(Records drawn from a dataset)

⟨

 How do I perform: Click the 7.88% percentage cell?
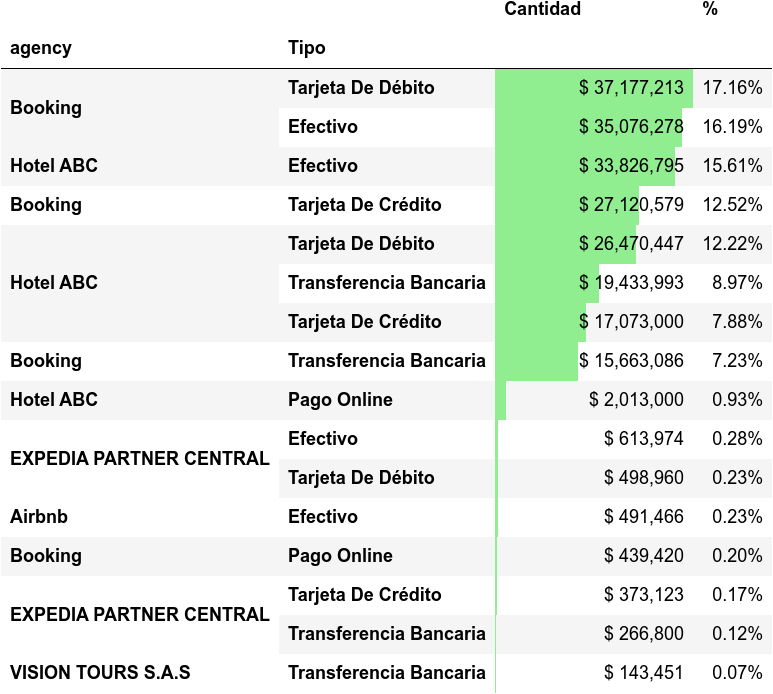coord(737,322)
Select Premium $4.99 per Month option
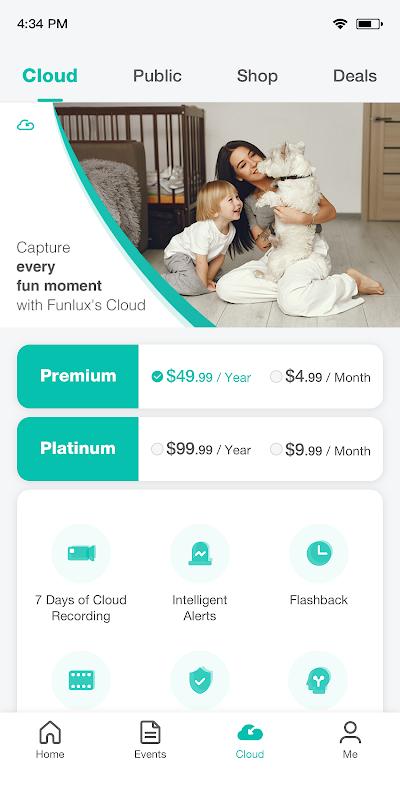The width and height of the screenshot is (400, 800). 320,377

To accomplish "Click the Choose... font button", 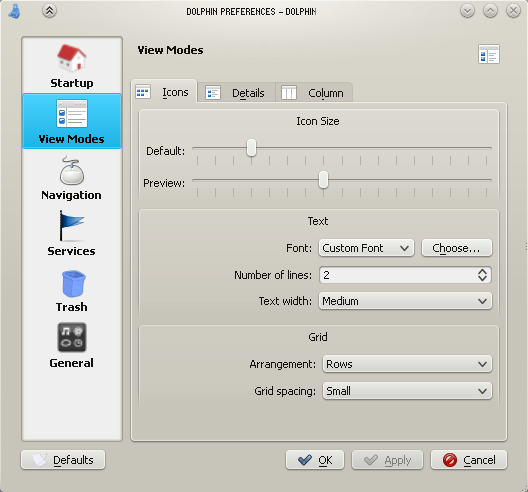I will click(457, 248).
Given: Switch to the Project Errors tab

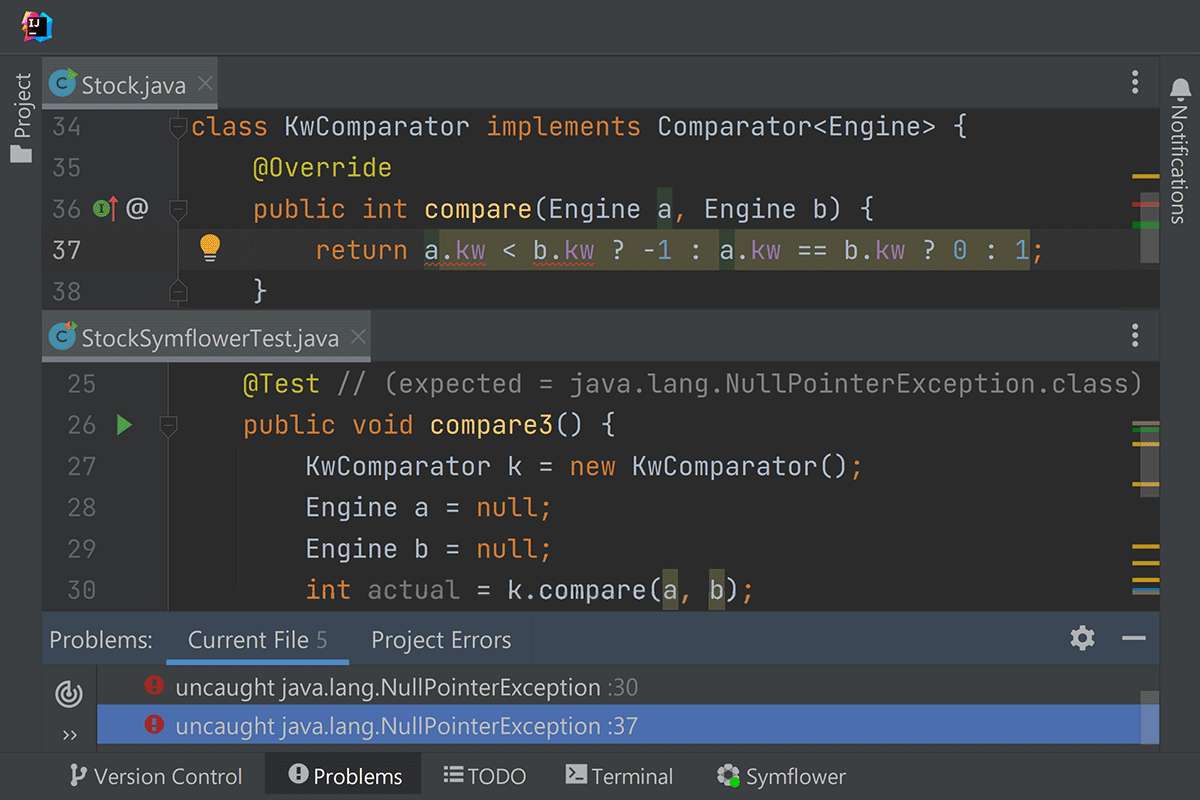Looking at the screenshot, I should pos(441,639).
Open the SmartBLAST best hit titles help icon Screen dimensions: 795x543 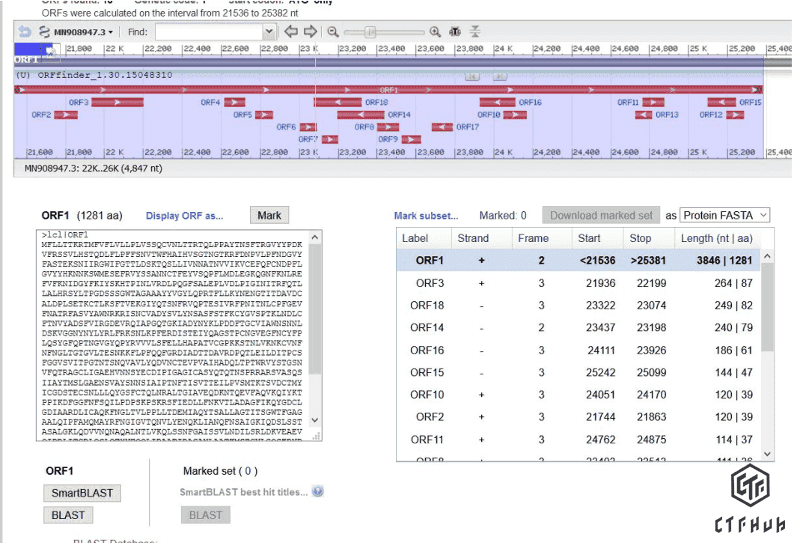[318, 492]
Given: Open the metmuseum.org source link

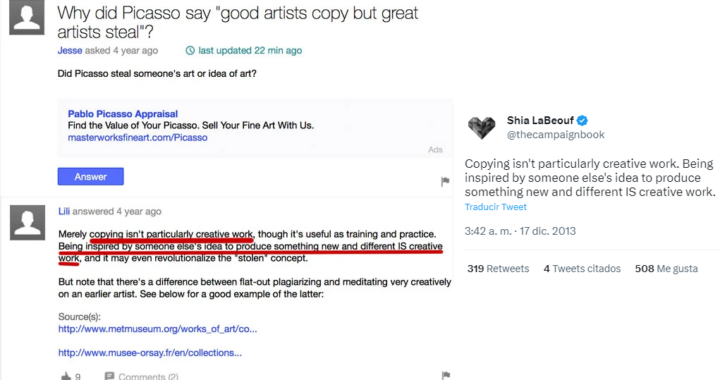Looking at the screenshot, I should click(158, 329).
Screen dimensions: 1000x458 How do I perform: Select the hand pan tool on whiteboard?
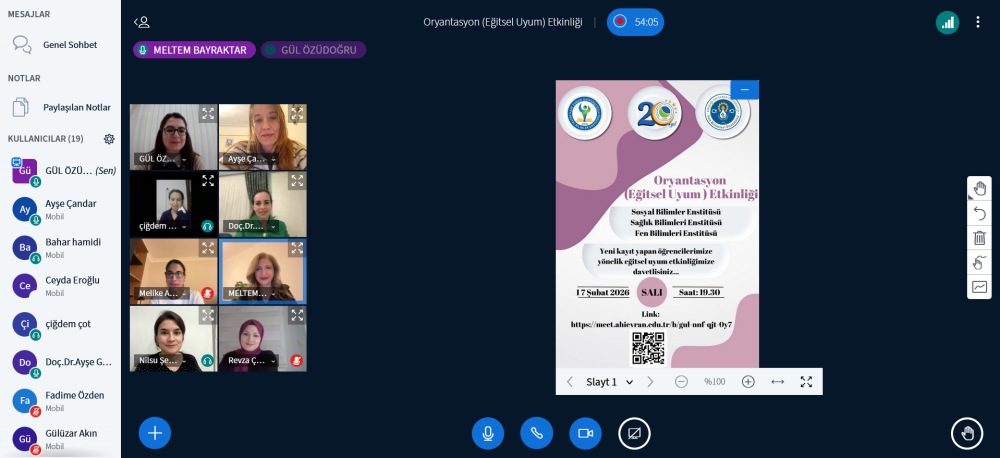979,188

⟩

• _Exercise brief_
Output only the lines that run from the line containing "Given: Open the metmuseum.org source link" to the last line of the data, exactly as they stand and without pictures.

• _Solution for this problem_
Given: Open the metmuseum.org source link

Looking at the screenshot, I should click(158, 329).
Screen dimensions: 1000x458 How do I perform: Select the hand pan tool on whiteboard?
979,188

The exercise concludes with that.